Happy Number easy

Problem Statement

Write an algorithm to determine if a number is a happy number.

A happy number is a number defined by the following process:

  1. Starting with any positive integer, replace the number by the sum of the squares of its digits.
  2. Repeat the process until the number equals 1 (where it will stay), or it loops endlessly in a cycle which does not include 1.
  3. Those numbers for which this process ends in 1 are happy numbers.

Example 1:

Input: n = 19 Output: true Explanation: 1² + 9² = 82 8² + 2² = 68 6² + 8² = 100 1² + 0² + 0² = 1

Example 2:

Input: n = 2 Output: false

Steps

  1. Initialize a Set: Create a Set to store the numbers encountered during the process. This will help detect cycles.
  2. Iterate until 1 or cycle is detected: While the number n is not 1 and not already in the seen set:
    • Calculate the sum of the squares of its digits.
    • Add the current number n to the seen set.
    • Update n with the newly calculated sum.
  3. Return the result: If n is 1, return true (happy number). Otherwise, return false (unhappy number).

Explanation

The algorithm uses a Set to efficiently detect cycles. If a number repeats itself during the process, it means the number will loop endlessly without reaching 1, indicating an unhappy number. The Set provides constant time (O(1)) for checking if a number has already been seen.
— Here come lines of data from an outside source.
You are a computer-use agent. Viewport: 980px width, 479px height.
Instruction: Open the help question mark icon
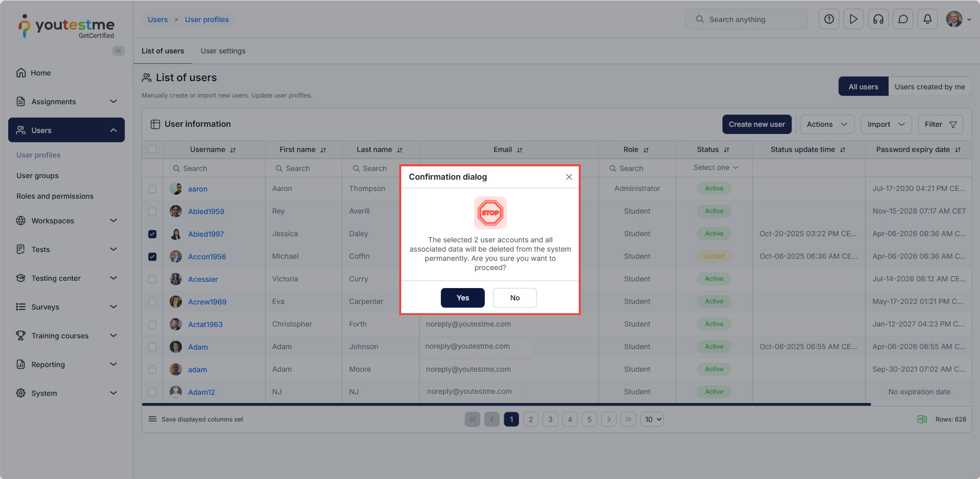click(829, 19)
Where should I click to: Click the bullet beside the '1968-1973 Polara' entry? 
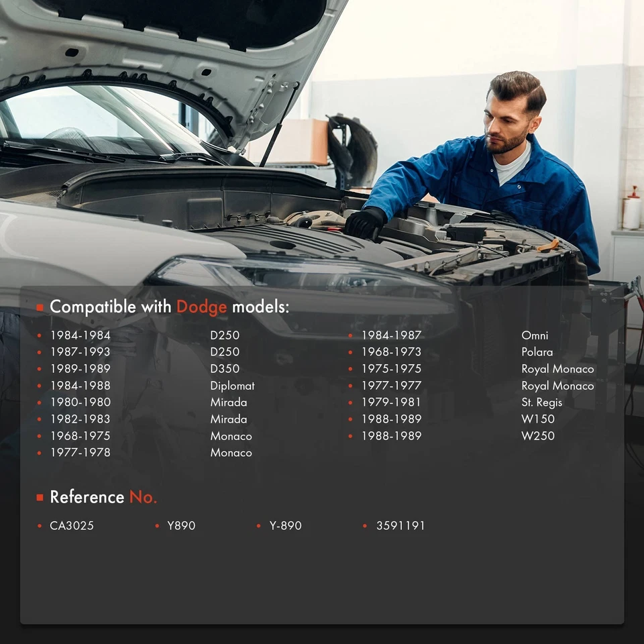coord(350,352)
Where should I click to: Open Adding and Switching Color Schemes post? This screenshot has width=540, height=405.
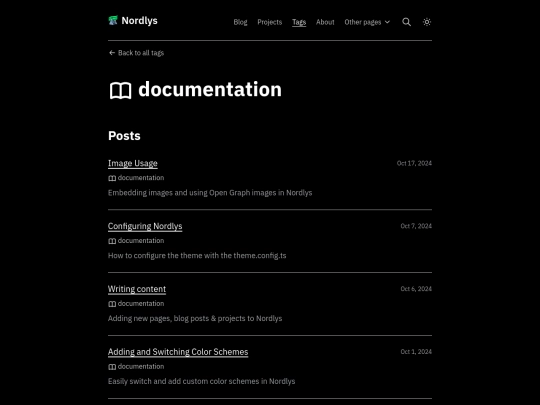(178, 352)
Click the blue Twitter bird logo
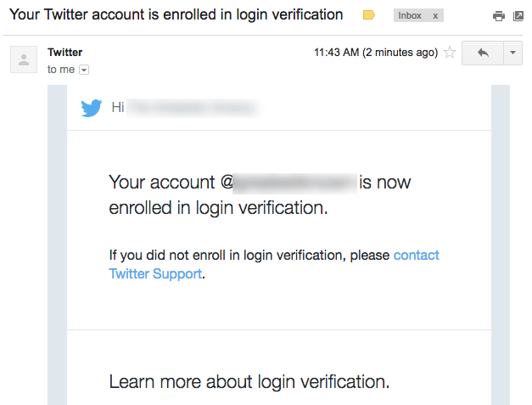This screenshot has width=532, height=405. coord(92,108)
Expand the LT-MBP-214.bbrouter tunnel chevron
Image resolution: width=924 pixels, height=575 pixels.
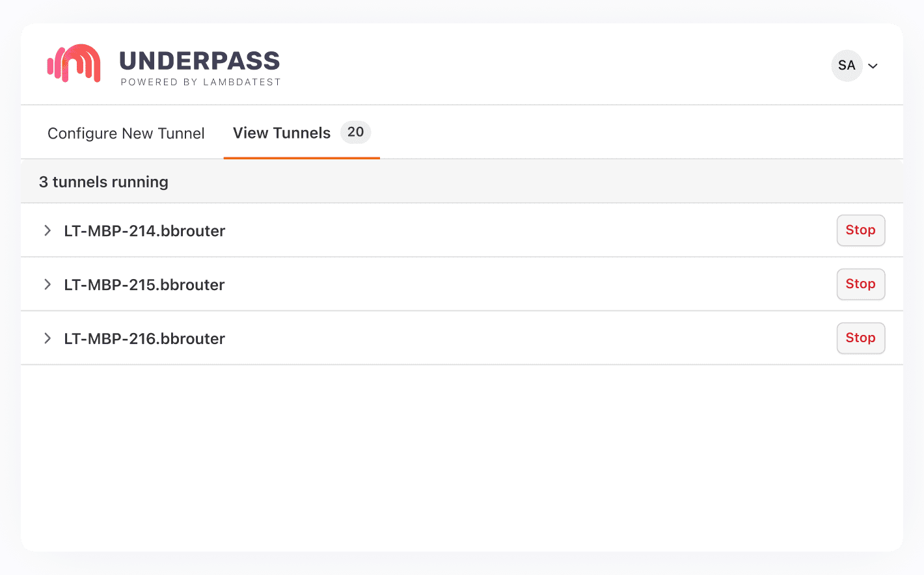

The algorithm terminates when either 1 is reached (happy number) or a cycle is detected (unhappy number).

Code (TypeScript)

function isHappy(n: number): boolean {
    const seen = new Set();

    while (n !== 1 && !seen.has(n)) {
        seen.add(n);
        n = sumOfSquaresOfDigits(n);
    }

    return n === 1;
}


function sumOfSquaresOfDigits(n: number): number {
    let sum = 0;
    while (n > 0) {
        const digit = n % 10;
        sum += digit * digit;
        n = Math.floor(n / 10);
    }
    return sum;
}


//Example usage
console.log(isHappy(19)); //true
console.log(isHappy(2));  //false

Complexity

  • Time Complexity: O(log n) - In the worst case, the number of iterations is logarithmic to the input number. This is because the sum of squares of digits generally decreases with each iteration. However, in extremely rare cases, the sequence could be longer, but it's still considered to be bounded by a logarithmic function.

  • Space Complexity: O(log n) - The space used by the seen set is proportional to the number of iterations, which is again, at most logarithmic with respect to the input number.